→ Requirement: Output the records in full, exactly as given.

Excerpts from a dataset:
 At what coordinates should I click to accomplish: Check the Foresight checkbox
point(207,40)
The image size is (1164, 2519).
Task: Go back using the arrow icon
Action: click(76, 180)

→ Task answer:
 At what coordinates should I click to accomplish: Check the Foresight checkbox
point(207,40)
The image size is (1164, 2519).
Task: Go back using the arrow icon
Action: click(76, 180)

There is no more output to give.